Looking further down the line, Paul Kelso predicts that “Hiddink or his successor will have to fund the lion’s share of transfer spending from day-to-day income, selling players, and hope to reduce a wage burden that currently stands at 70 per cent of turnover.” Matt Hughes echoes that sentiment, citing “Didier Drogba, Florent Malouda and Alex as the most tangible assets. Drogba is likely to be sold, leading to the intriguing possibility of a swap deal with City for Robinho.”
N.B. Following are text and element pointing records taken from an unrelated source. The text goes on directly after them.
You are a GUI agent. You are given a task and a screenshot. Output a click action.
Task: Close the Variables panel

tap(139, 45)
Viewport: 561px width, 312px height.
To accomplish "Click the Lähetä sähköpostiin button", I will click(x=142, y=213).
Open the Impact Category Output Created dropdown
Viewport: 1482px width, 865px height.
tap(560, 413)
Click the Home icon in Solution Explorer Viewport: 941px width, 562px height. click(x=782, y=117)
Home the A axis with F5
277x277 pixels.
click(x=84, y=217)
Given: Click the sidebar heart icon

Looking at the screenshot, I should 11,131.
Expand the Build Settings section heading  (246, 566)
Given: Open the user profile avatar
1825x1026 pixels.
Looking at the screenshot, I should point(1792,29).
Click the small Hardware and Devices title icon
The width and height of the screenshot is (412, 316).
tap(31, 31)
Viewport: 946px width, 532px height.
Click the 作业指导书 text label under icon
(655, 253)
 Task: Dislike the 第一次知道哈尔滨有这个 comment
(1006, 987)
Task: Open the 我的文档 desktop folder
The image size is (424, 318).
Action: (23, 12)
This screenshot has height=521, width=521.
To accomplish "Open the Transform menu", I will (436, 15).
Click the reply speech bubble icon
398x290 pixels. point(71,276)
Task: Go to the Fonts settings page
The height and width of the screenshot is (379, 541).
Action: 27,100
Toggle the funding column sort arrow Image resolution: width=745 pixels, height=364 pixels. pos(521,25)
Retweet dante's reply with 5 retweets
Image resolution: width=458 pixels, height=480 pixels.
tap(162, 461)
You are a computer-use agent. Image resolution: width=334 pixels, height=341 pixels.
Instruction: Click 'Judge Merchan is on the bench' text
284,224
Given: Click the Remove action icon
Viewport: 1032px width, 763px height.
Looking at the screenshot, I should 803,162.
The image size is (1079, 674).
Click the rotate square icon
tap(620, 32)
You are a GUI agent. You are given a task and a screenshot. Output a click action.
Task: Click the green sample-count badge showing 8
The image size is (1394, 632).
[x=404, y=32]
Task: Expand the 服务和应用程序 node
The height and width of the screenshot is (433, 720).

Jason Burt goes further with his list of Chelsea players up for sale. “An end-of-season sale would involve the departure of players such as Didier Drogba, Nicolas Anelka, Florent Malouda and Deco while, with contract talks not resolved, the future of Joe Cole is also up in the air as is that of Michael Ballack, one of the three highest earners. And what would happen if Manchester City, as they have considered, tempted Chelsea with a mega-bid, £40m plus, for John Terry? It would certainly help Kenyon break even as he has pledged to do by 2010.”

Whilst most are looking forward, Terry Venables is still trying to understand why Scolari was given the boot finding a new reasoning to contextualise the Brazilian’s downfall. “The sales of Shaun Wright-Phillips, Wayne Bridge and Carlo Cudicini — and the failure to sign any quality replacements. Some may scoff that they were fringe players. But teams don’t win titles — squads do. And the decision to offload three players — who have walked straight into teams elsewhere — may have a potentially devastating effect on the Blues’ hopes of landing silverware this season.”

Ahead of the FA Cup fixtures this weekend, Ian Herbert pulls on the English heart-strings by talking up the Britishness of Everton-Aston Villa. “The most mouth-watering tie of football’s oldest club tournament will roll back the years tomorrow and offer up something as outdated as a winning captain clambering up the old Wembley steps to collect a trophy: two sides packed with Englishmen, going hell for leather for victory. British jobs for British workers on an FA Cup weekend, you might call it.”

The Mirror claim two inside scoops on the future of the managerial positions at Portsmouth and Newcastle. According to Alan Nixon, “Steve Bruce is ready to answer an SOS from Newcastle and become their next boss if Mike Ashley goes for a replacement for Joe Kinnear who has had heart surgery.” In a separate article, Alan Nixon claims “Roberto Donadoni wants to be the next boss of Portsmouth – and hopes to speak to owner Sacha Gaydamak this week.”

Charles Sale lifts the lid on a brilliant story that would have seen Oldham field the best woman footballer in the world, Brazilian striker Marta. “Marta, voted FIFA’s top female player three years in succession, agreed to take part in the publicity stunt that was the brainchild of Oldham managing director Simon Corney and a TV production company, who wanted to make a documentary about whether a woman could hold her own in the men’s pro game. And super publicity-conscious Corney, whose team are wearing pink shirts in a League match against Leeds United to promote a breast cancer charity, was hoping Marta’s match would help to put Oldham Athletic on the worldwide football map – such would be the interest.”

In other football news, Des Kelly explains why he believes Ryan Giggs to be the Premier League’s all-time leading icon, in a must-read for all Liverpool fans Tony Evans lists the top 50 Reds throughout the ages, while Gary Lineker, for no apparent reason and with no new information, decides to talk about Fergie’s future at Manchester United in his weekly column in The Times.

Tom Cary takes time out to praise David James, who today will “beat Gary Speed’s record of 535 appearances when Portsmouth meet Manchester City.”

In the Saturday interviews, Joleon Lescott tells Andy Hunter about having trials in his youth at Aston Villa, Chris McGrath meets Swansea boss Roberto Martinez (“it is impossible not to see traces of the young Arsene Wenger”), and Robbie Savage gives an insight on what it’s like to be hated – “I’ve had people spit in my face. I’ve had bottles thrown at me. My house has been attacked. I’ve had loads of things happen. People have written to me saying they are going to find me.”